Los grupos van desde el familiar o de amigos muy cercanos, pasando por grupos más grandes, compuestos por miembros que desarrollan relaciones permanentes y fuertes en función de actividades y metas como formar parte de clubes deportivos, movimientos culturales, sociales o políticos y de pandillas, hasta los grupos sociales impersonales basados en intereses compartidos, como partidos, sindicatos, organizaciones laborales o empresariales.
Uno de los problemas al encontrarnos en un grupo es la influencia que pueda tener en nosotros y nuestra forma de ser. Se han realizado experimentos para comprobar este tipo de influencia. En uno, a un grupo de estudiantes se les mostraba una línea recta, la línea X y otras tres líneas de comparación, las líneas A, B y C.
Su tarea era determinar cuál de las tres líneas tenía una longitud más pareja a la línea X. El experimento dejaba ver de forma perfectamente clara que la línea B era la que más se asemejaba a la línea X, pero varios estudiantes combinados con el experimentador señalaban la línea A, evidentemente errados. Luego al tocarles el turno a quienes estaban completamente seguros que la respuesta correcta era la línea B, a pesar de ello, un alto porcentaje de ellos cambiaron sus opiniones y dijeron que era la línea A, para estar acorde con el grupo.
La presión de los grupos puede llegar a cambiar la opinión objetiva de algunos. Estos lo prefieren ante el temor a quedar mal con los otros o de ser ridiculizados por el grupo.

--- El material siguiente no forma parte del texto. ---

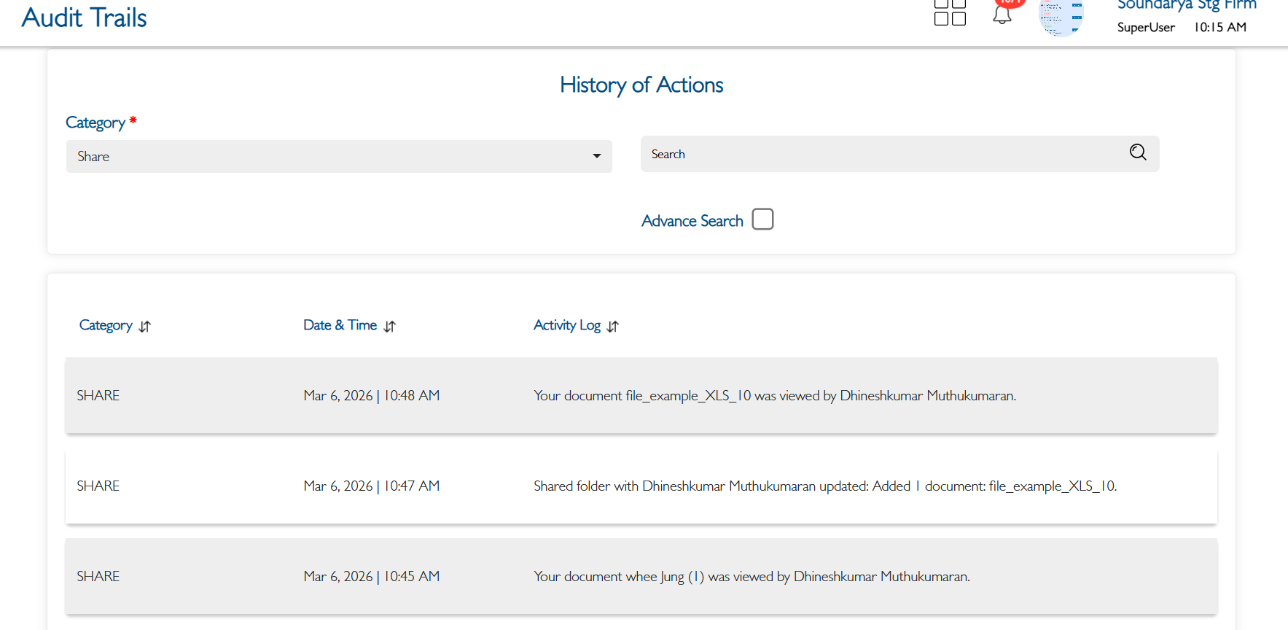Open the notifications bell
1288x630 pixels.
[x=1002, y=15]
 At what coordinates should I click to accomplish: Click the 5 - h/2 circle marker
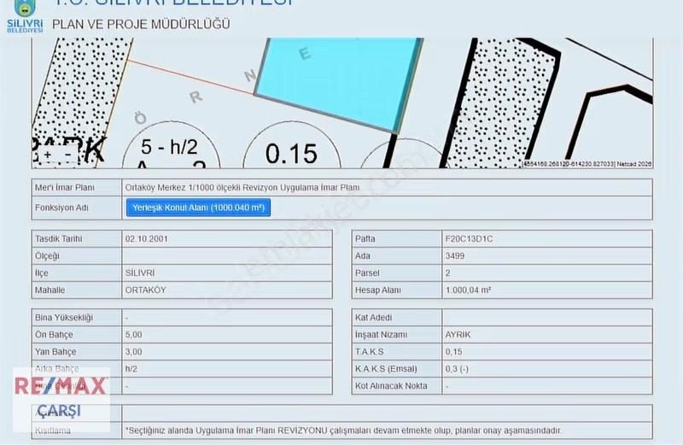171,150
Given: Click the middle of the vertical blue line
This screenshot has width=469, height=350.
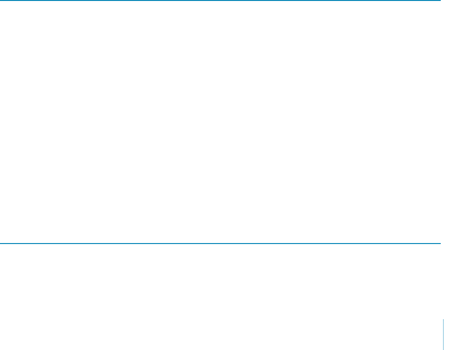Looking at the screenshot, I should 443,334.
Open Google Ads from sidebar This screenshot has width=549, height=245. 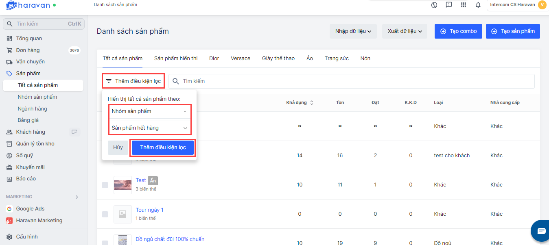pyautogui.click(x=30, y=209)
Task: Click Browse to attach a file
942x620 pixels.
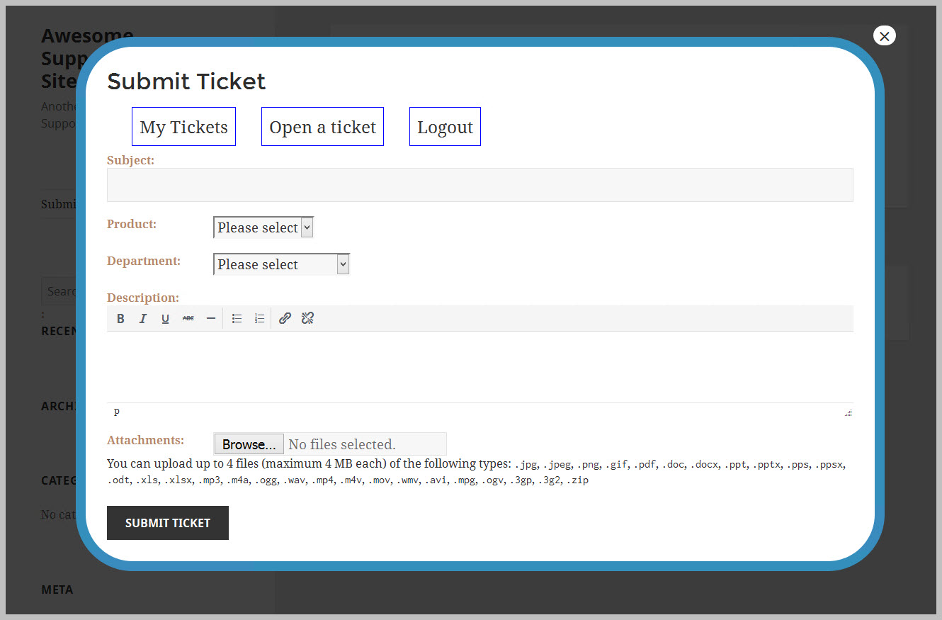Action: (x=249, y=444)
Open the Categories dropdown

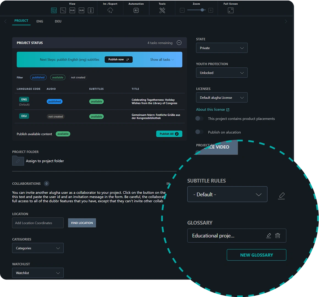[x=38, y=248]
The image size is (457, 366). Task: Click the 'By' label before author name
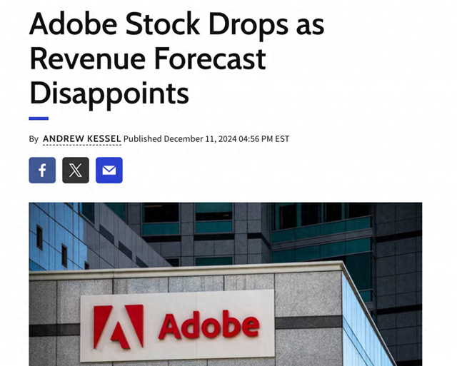[x=34, y=138]
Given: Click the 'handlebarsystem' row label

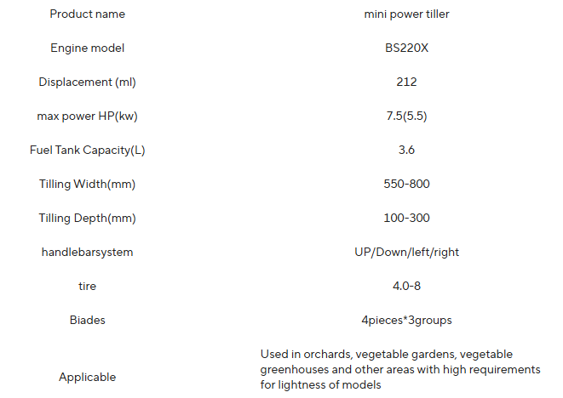Looking at the screenshot, I should pyautogui.click(x=87, y=253).
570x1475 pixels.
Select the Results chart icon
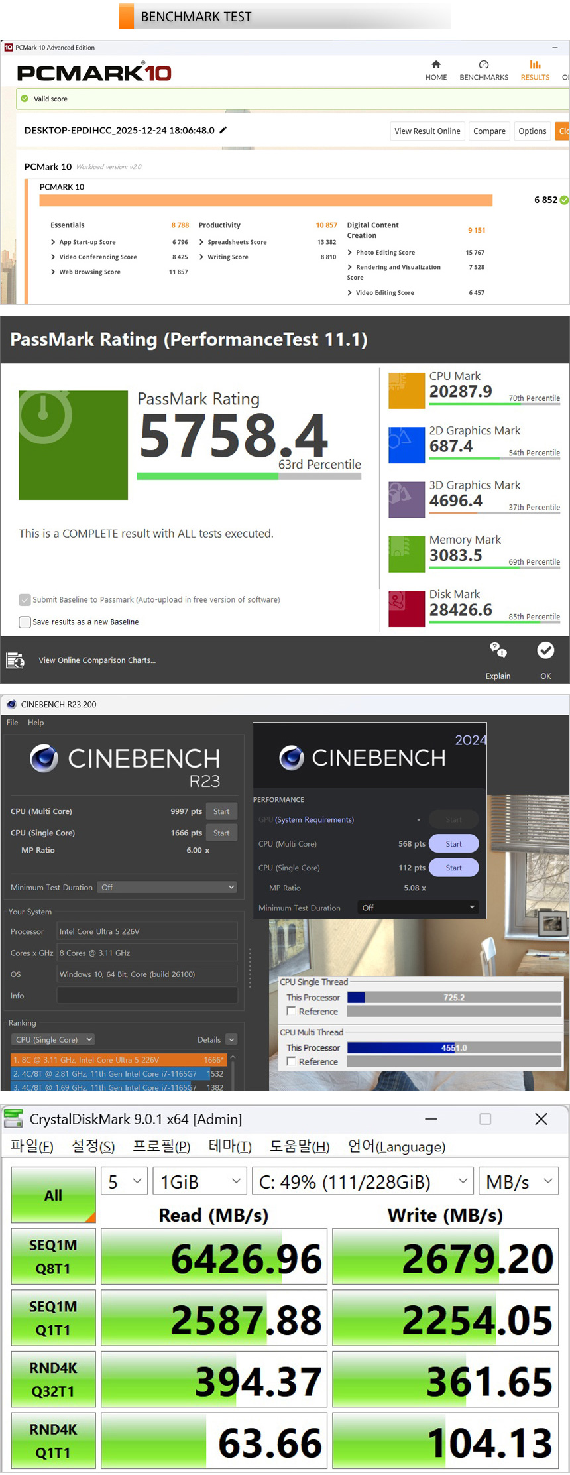[535, 65]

Si Ud., forma parte de un grupo, tiene que sopesar las ventajas que le aporta y las desventajas de aceptar, en ocasiones, lo que el grupo le impone por mayoría. Si las desventajas le molestan, pues sencillamente váyase de ese grupo porque le hace daño a su individualidad y personalidad. Si, por el contrario, usted siente que puede ceder en opiniones y comportamientos porque a cambio recibe satisfacciones que le hacen ser más feliz. Entonces, ¡Disfrute de su grupo!… Siempre que no pierda su autoestima y su individualidad.